## Page
CSE 160 Exam 2
Equation for F-measure
2 x precision x recall / (precision + recall)
If the probability of a burrito having cheese on it is 7/8 and the probability of a burrito having beans on it is 1/4, what is the probability of a burrito having both beans and cheese on it, assuming these two events are independent of each other?
7/8*1/4
Equation for Accuracy
Accuracy = (TP+TN)/(P+N) = (TP + TN)/all
Define IDF
IDF, or inverse document frequency, is an inverse function of the number of documents in which it occurs. A word has a high IDF score if it appears infrequently across multiple documents, and a low IDF score if it appears frequently across multiple documents
How can you identify conservative and permissive models on a ROC graph?
Conservative models are located towards the lower left, and permissive models are located towards the upper right.
(T/F) ROC graphs are advantageous because anyone can interpret them with ease.
False
(T/F) As class distribution becomes more skewed, evaluation based on accuracy improves
False, as class distribution becomes more skewed, evaluation based on accuracy BREAKS DOWN
(T/F) A profit curve cannot go negative
False, if the profit curve is negative, then the entity is losing money
(T/F) The rbind() function in R determines whether the R object is bound or not
False, rbind() takes all of the rows and puts them together (similar to cbind() used on data frames, but for rows)
(T/F) A "false positive" is when a classifier correctly assigns a negative classification.
False, that is a "true negative"
(T/F) The value of the AUC (area under the ROC curve) can be greater than 1.
False, the area varies between 0 and 1.
(T/F) It is more important to have good data scientists than it is to have good management of the data science team
False, they are both important
(T/F) With topic models, we perform supervised classification of documents
False, we perform unsupervised classification
What makes a model "permissive"? What are the advantages and disadvantages of a permissive model?
Models that do not require as much evidence to classify something as positive are considered permissive. Permissive models have a high true positive rate, but as a consequence they also have a high false positive rate.
What makes a model "conservative"? What are the advantages and disadvantages of a conservative model?

## Challenge 1
From the CSE 160 review, copy word for word the span running from "False, that is" to "a permissive model?".
## Challenge 2
Write the next part of the CSE 160 review, picking up after its final line.

## Information shown
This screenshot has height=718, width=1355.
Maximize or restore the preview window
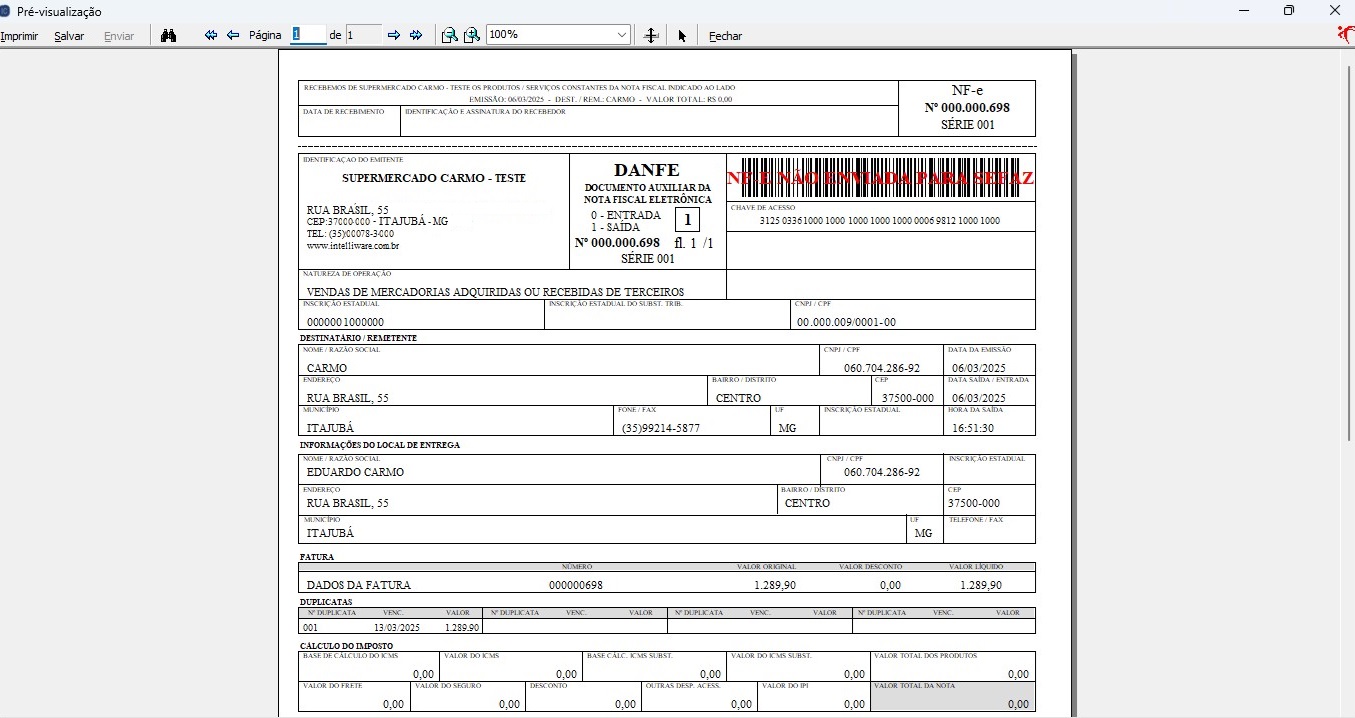point(1289,11)
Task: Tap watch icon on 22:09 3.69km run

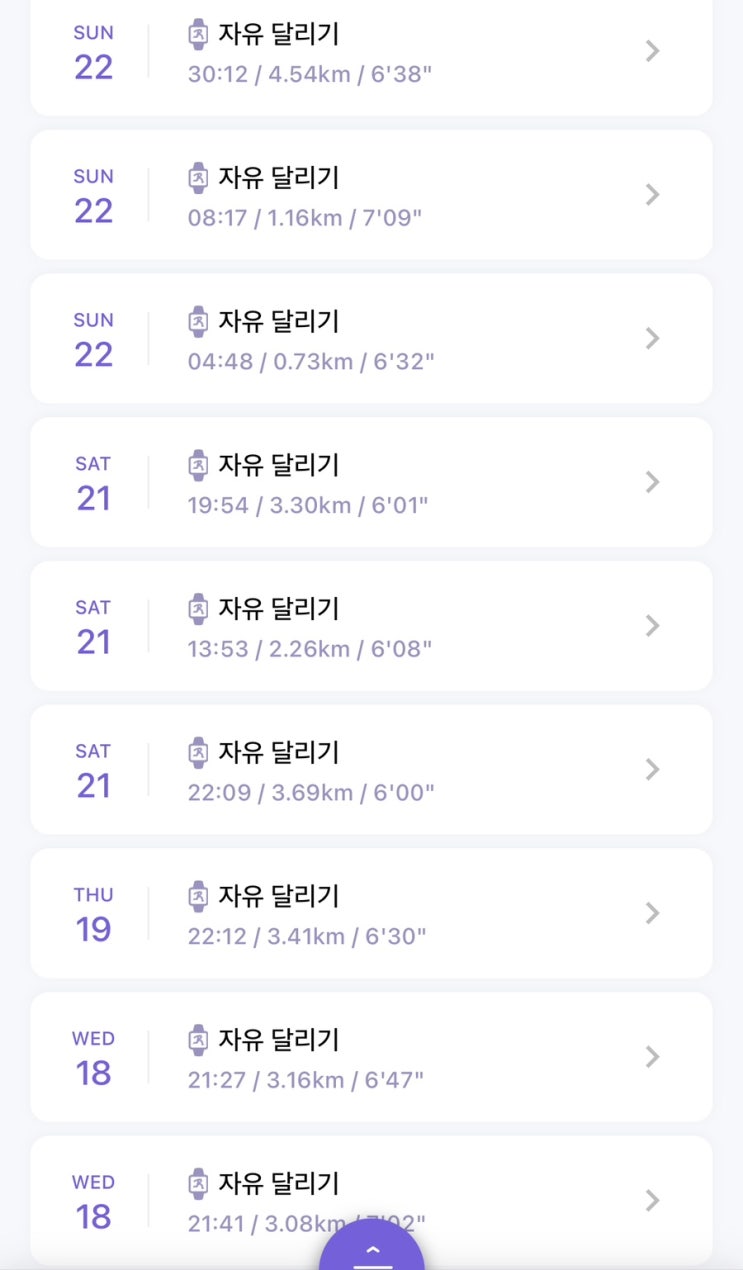Action: coord(199,753)

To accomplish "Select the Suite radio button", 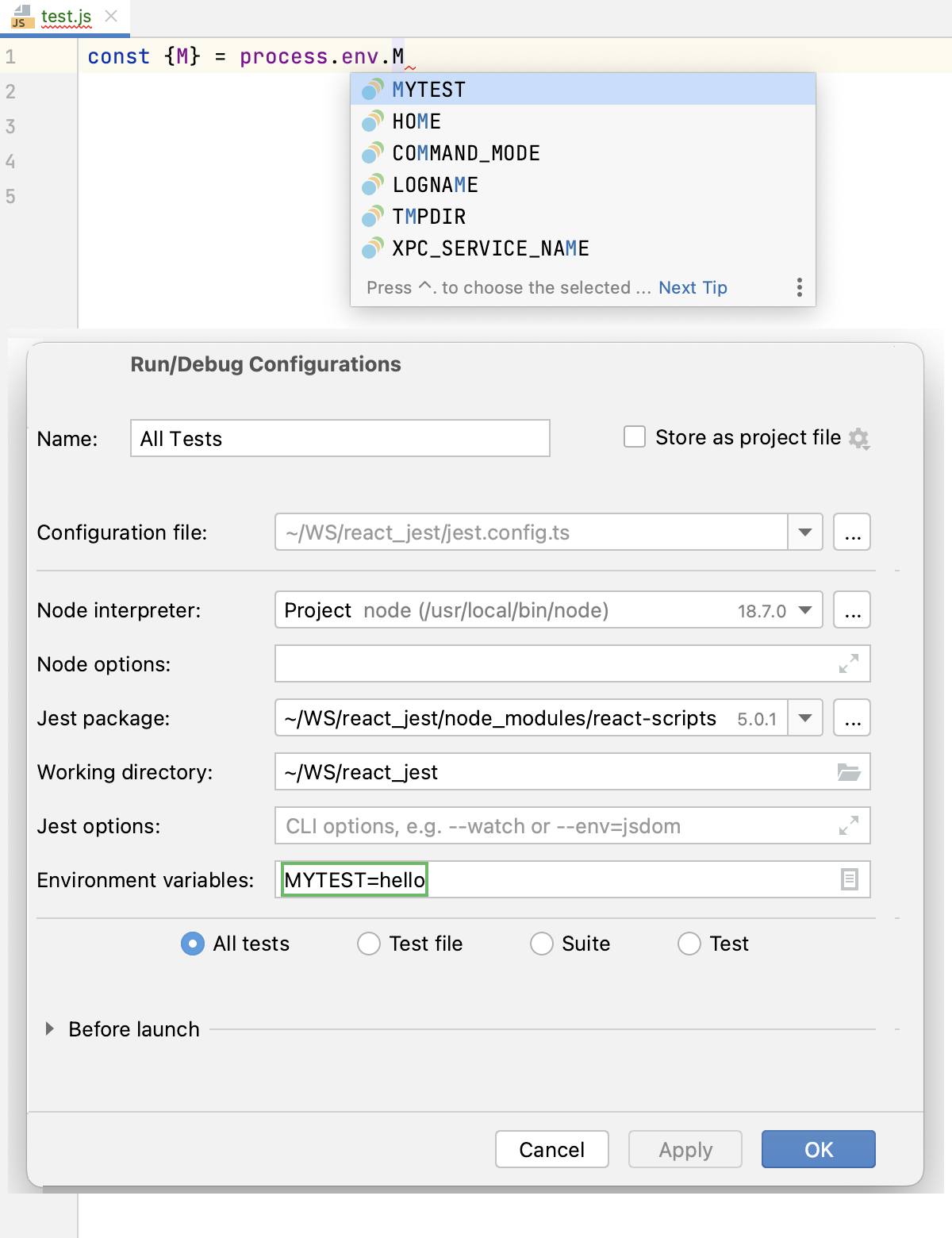I will click(x=542, y=944).
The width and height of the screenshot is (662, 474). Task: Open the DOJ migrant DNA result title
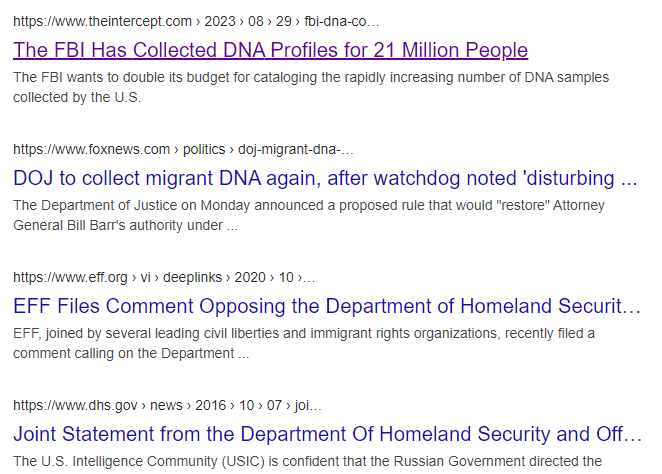pos(325,179)
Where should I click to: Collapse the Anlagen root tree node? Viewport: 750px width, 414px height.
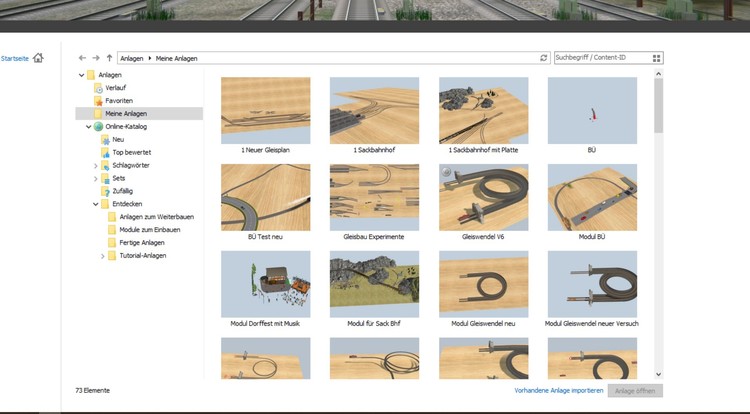click(81, 75)
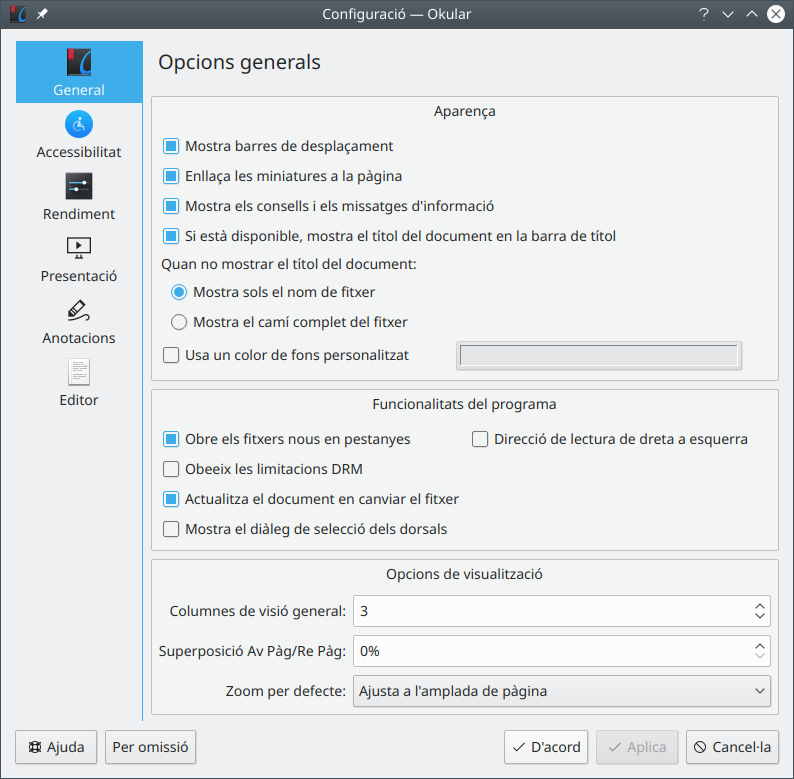This screenshot has width=794, height=779.
Task: Click the Columnes de visió general field
Action: [550, 611]

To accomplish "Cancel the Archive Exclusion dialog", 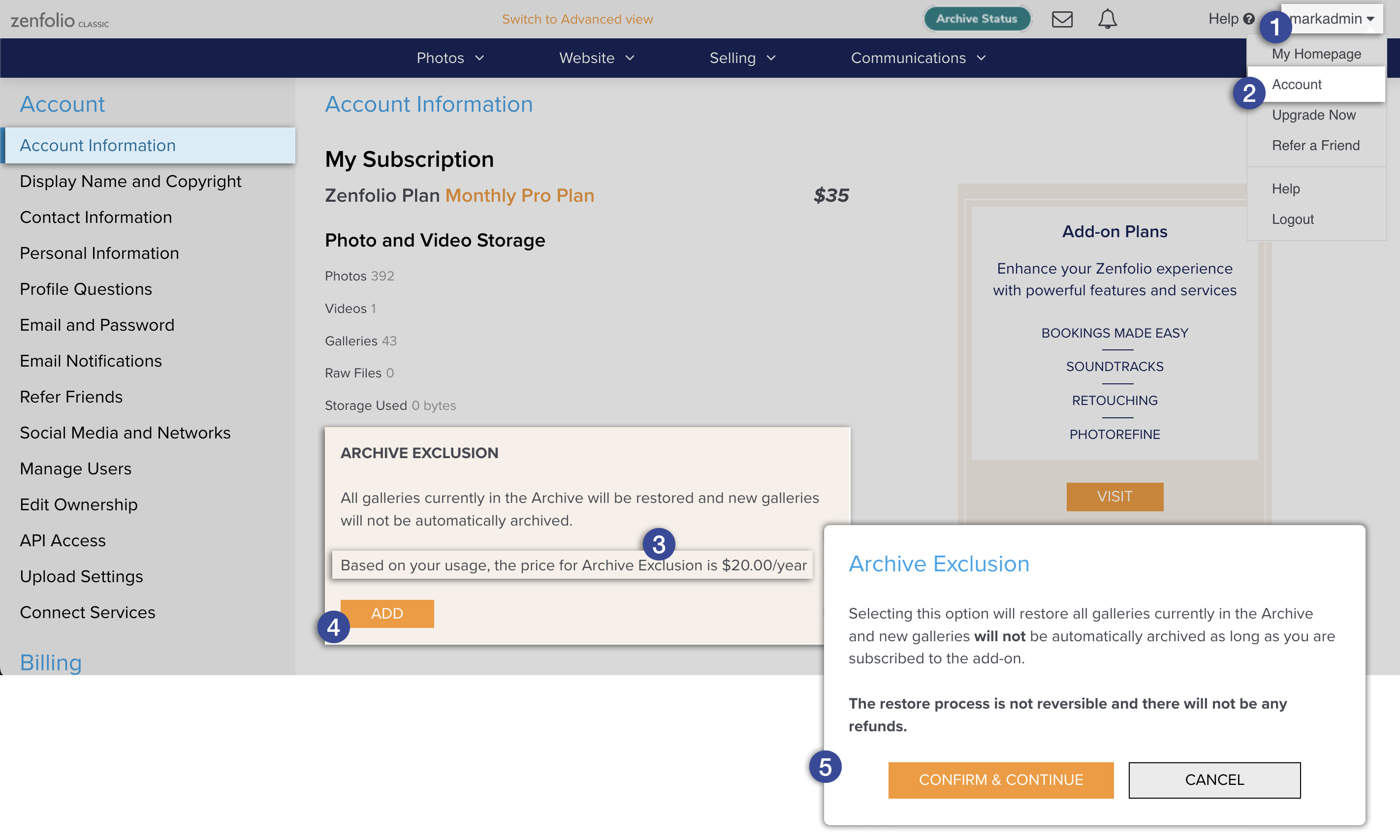I will point(1214,780).
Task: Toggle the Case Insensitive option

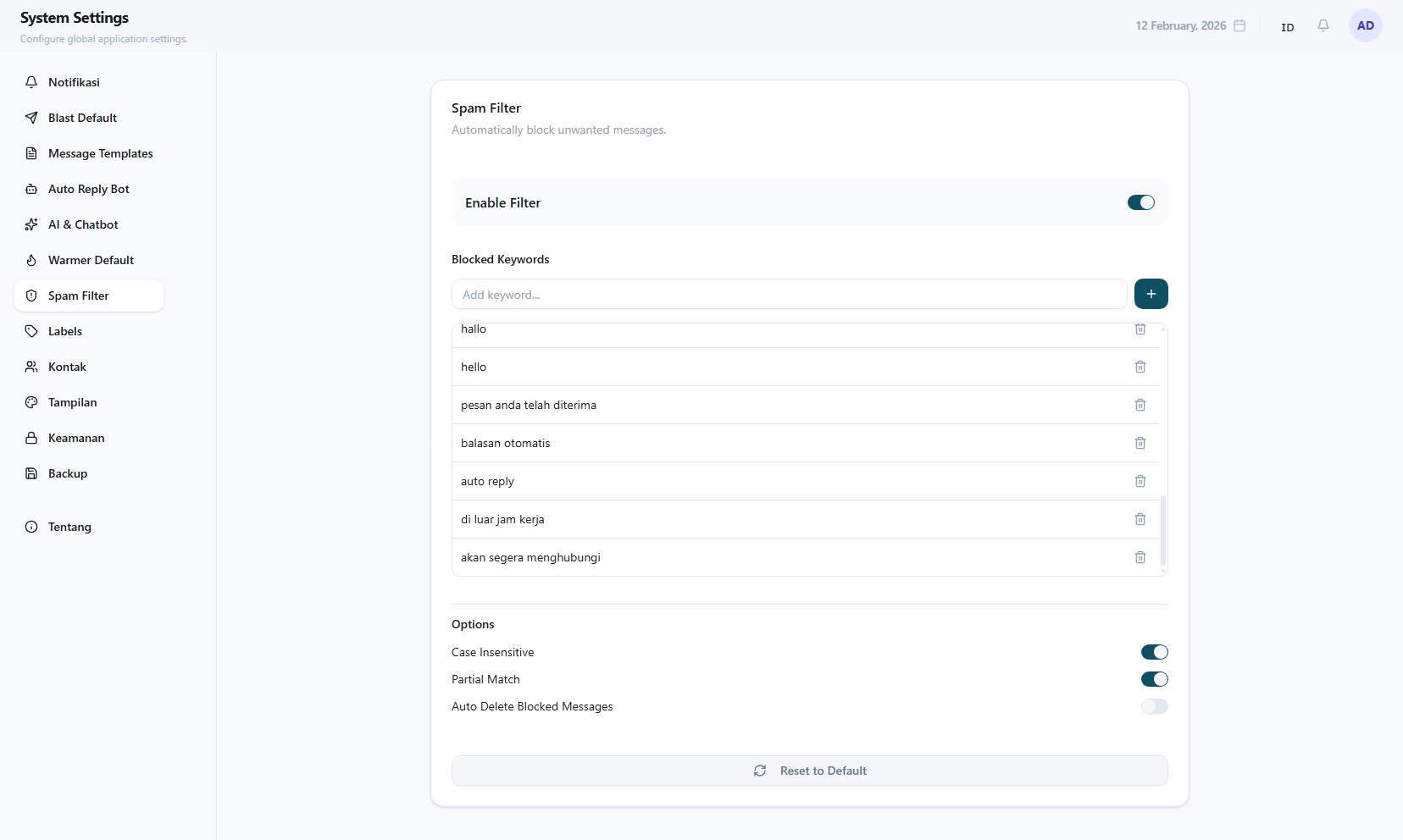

## Exercise output 1
False, that is a "true negative"
(T/F) The value of the AUC (area under the ROC curve) can be greater than 1.
False, the area varies between 0 and 1.
(T/F) It is more important to have good data scientists than it is to have good management of the data science team
False, they are both important
(T/F) With topic models, we perform supervised classification of documents
False, we perform unsupervised classification
What makes a model "permissive"? What are the advantages and disadvantages of a permissive model?

## Exercise output 2
Models that require strong evidence to classify something as positive are considered conservative. Conservative models have a low false positive rate, but in turn they also have a low true positive rate. (In the planet talk, they use a conservative model to distinguish whether or not a planet is orbiting a star)
Name a learning algorithm we have seen in class that can operate incrementally (i.e. can be updated easily without re-examining the rest of the training data)
Naive Bayes/kNN
Equation for Precision/Positive Predictive Value
Precision = TP/(TP+FP)
Define TF
TF, or term frequency, is the normalized count of the number of times a term appears in a document. A word has a high TF score if it appears frequently in a document, and a low TF score if it appears rarely in a document
Define TF-IDF as a combination of TF and IDF as defined above
TF-IDF = TF * IDF
Equation for True Negative Rate/Sensitivity
TN/(TN+FP) - true negatives / all real negatives
Equation for Recall/True Postive Rate/Specificity
TP/(TP+FN)
What does it mean for a word to have a high TF-IDF score?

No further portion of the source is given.